Brian O’Hara of Californians Against Waste, an organization that supports a statewide ban, said this was to reinforce the notion that reusable bags should be reused and not turned into de facto single-use sacks.
Stores also will be required to provide free reusable bags or recycled paper bags to consumers in the California Special Supplemental Nutrition Program for Women, Infants and Children (WIC).
According to a report compiled by city staff, nearly 14 million plastic bags are given out in Sacramento every month. California retailers distribute about 19 billion bags per year, or 522 per person, according to Californians Against Waste. But less than 5 percent of those bags are recycled.

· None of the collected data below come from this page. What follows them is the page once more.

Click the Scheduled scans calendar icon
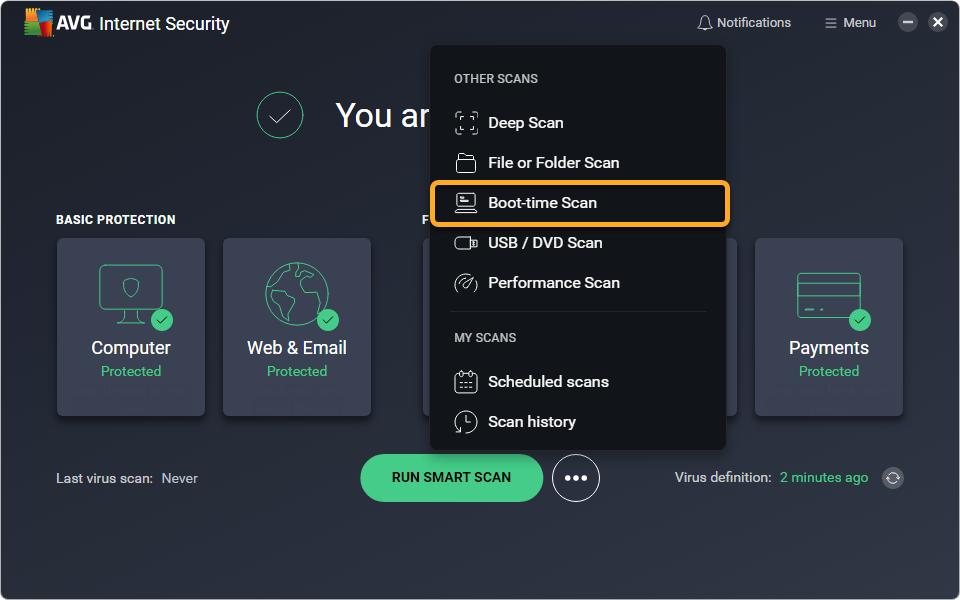This screenshot has width=960, height=600. click(x=466, y=381)
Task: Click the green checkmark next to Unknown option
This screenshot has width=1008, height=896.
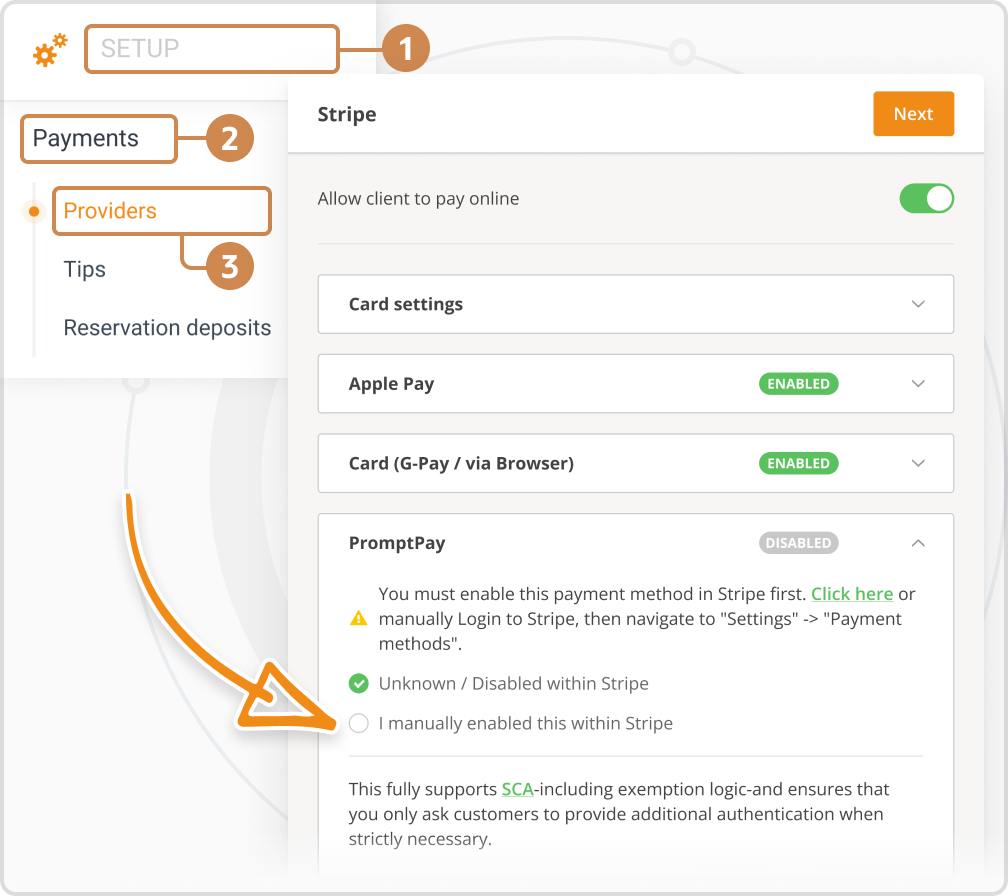Action: click(358, 683)

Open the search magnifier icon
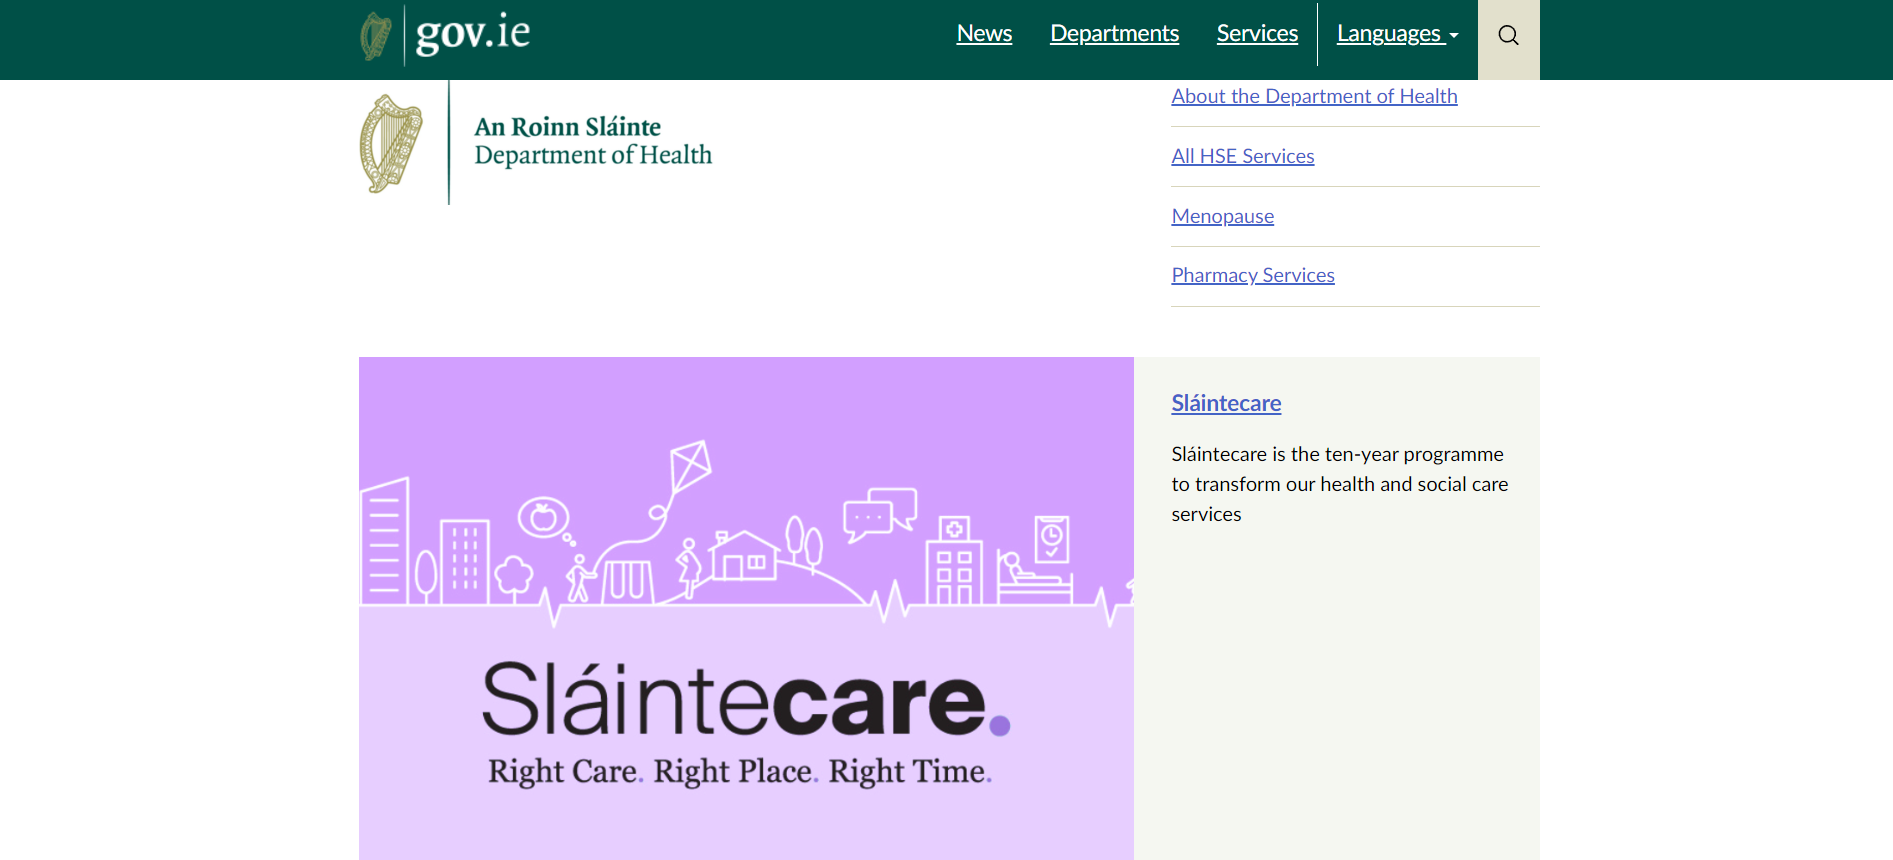(1508, 36)
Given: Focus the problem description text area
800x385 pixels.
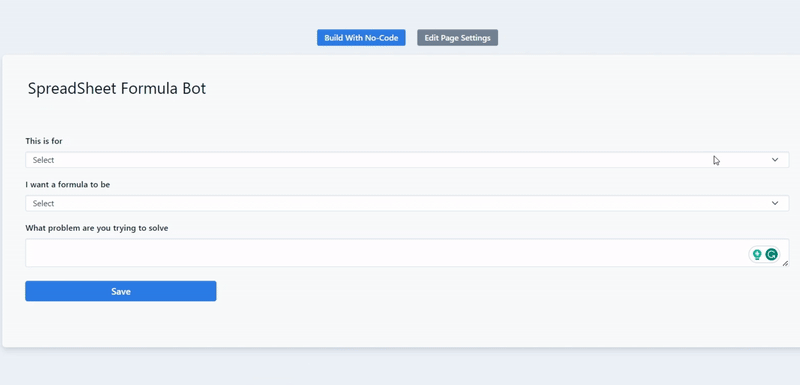Looking at the screenshot, I should (x=407, y=253).
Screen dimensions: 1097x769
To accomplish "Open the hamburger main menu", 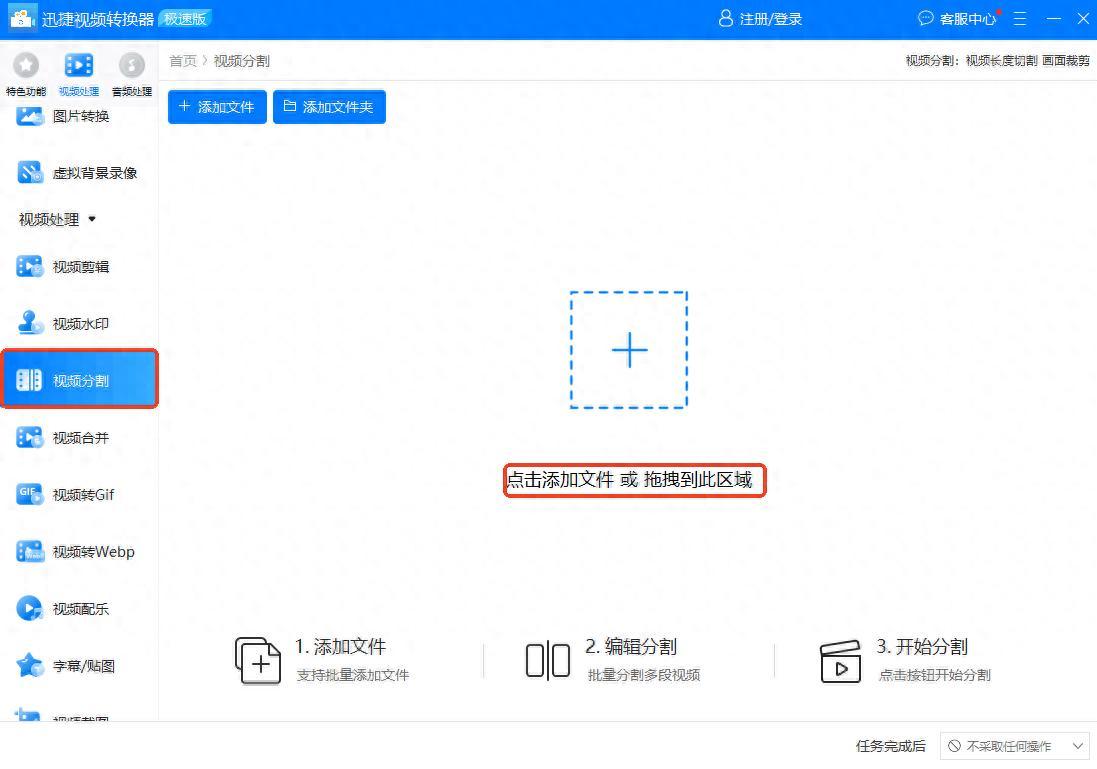I will point(1020,19).
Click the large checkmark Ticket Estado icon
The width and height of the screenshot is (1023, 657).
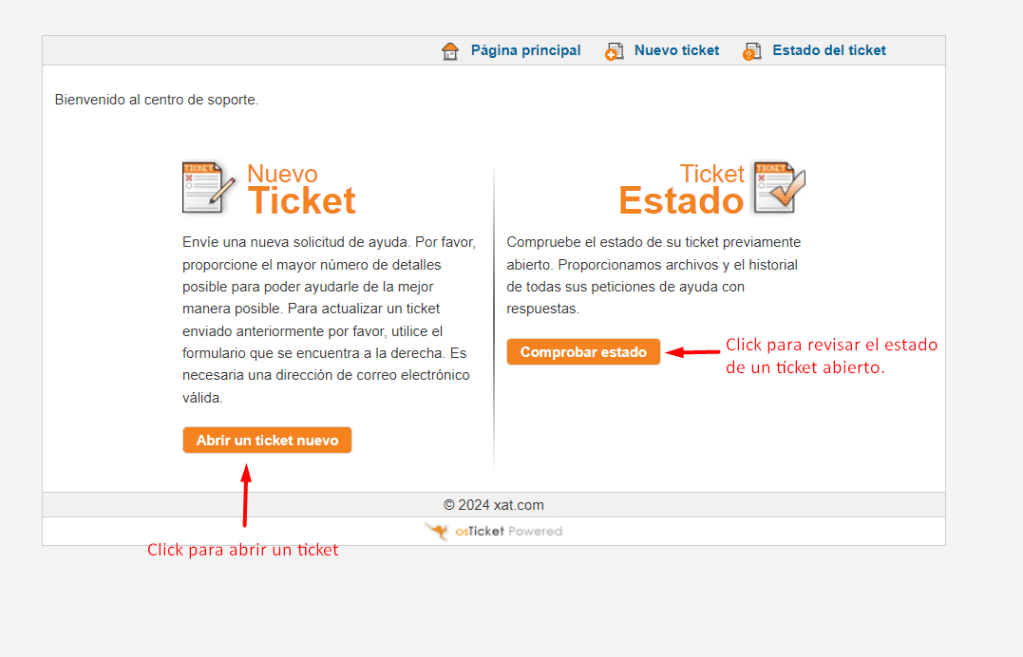(x=779, y=187)
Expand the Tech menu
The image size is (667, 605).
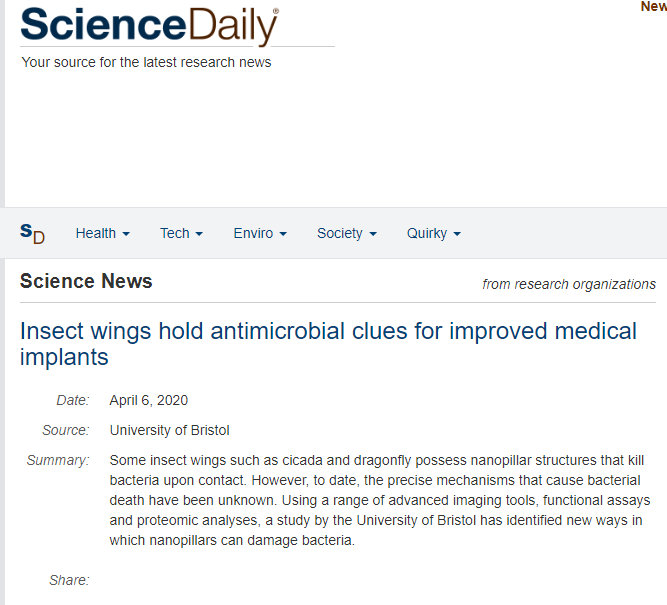(x=181, y=233)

Those that are recycled can still prove problematic, the city staff reported. Although bags are accepted as part of the city’s curbside recycling program, they often clog the sorting machinery, forcing staff workers to shut down the process about six times per day to remove tangled bags, the report states.
Several council members who voted to support the plastic bag ordinance did so out of concern for the environmental and financial toll taken on the city, they said.
The two people who spoke in opposition to the ban Tuesday focused largely on the cost of recycled paper or reusable bags.
Lee Califf, executive director of the American Progressive Bag Alliance, which represents the plastic bag industry, has said “the proposed ordinance in Sacramento wouldn’t have a meaningful impact on the environment” and said it would “threaten California jobs and take money out of the wallets of hardworking Sacramento citizens – with every cent of the paper bag fees going straight to big grocers, rather than to serve a public purpose.”
More than one-third of Californians live in places where single-use plastic bags are outlawed. As of Tuesday, 138 jurisdictions have banned the bags, according to Californians Against Waste, including several in the Sacramento area such as Davis, Nevada City, Chico, Truckee and South Lake Tahoe.
If the state’s ban is reinstated after the November 2016 vote, it would supersede the Sacramento ordinance. But should the state measure fail, Sacramento’s ban would remain intact.
There are slight differences between the ban approved by the city and the state’s ban: The state ban allows stores to also offer a compostable bag option in lieu of plastic bags; and the city ordinance requires stores to keep three years of sales records for paper and reusable bags, while the state law has no such provision.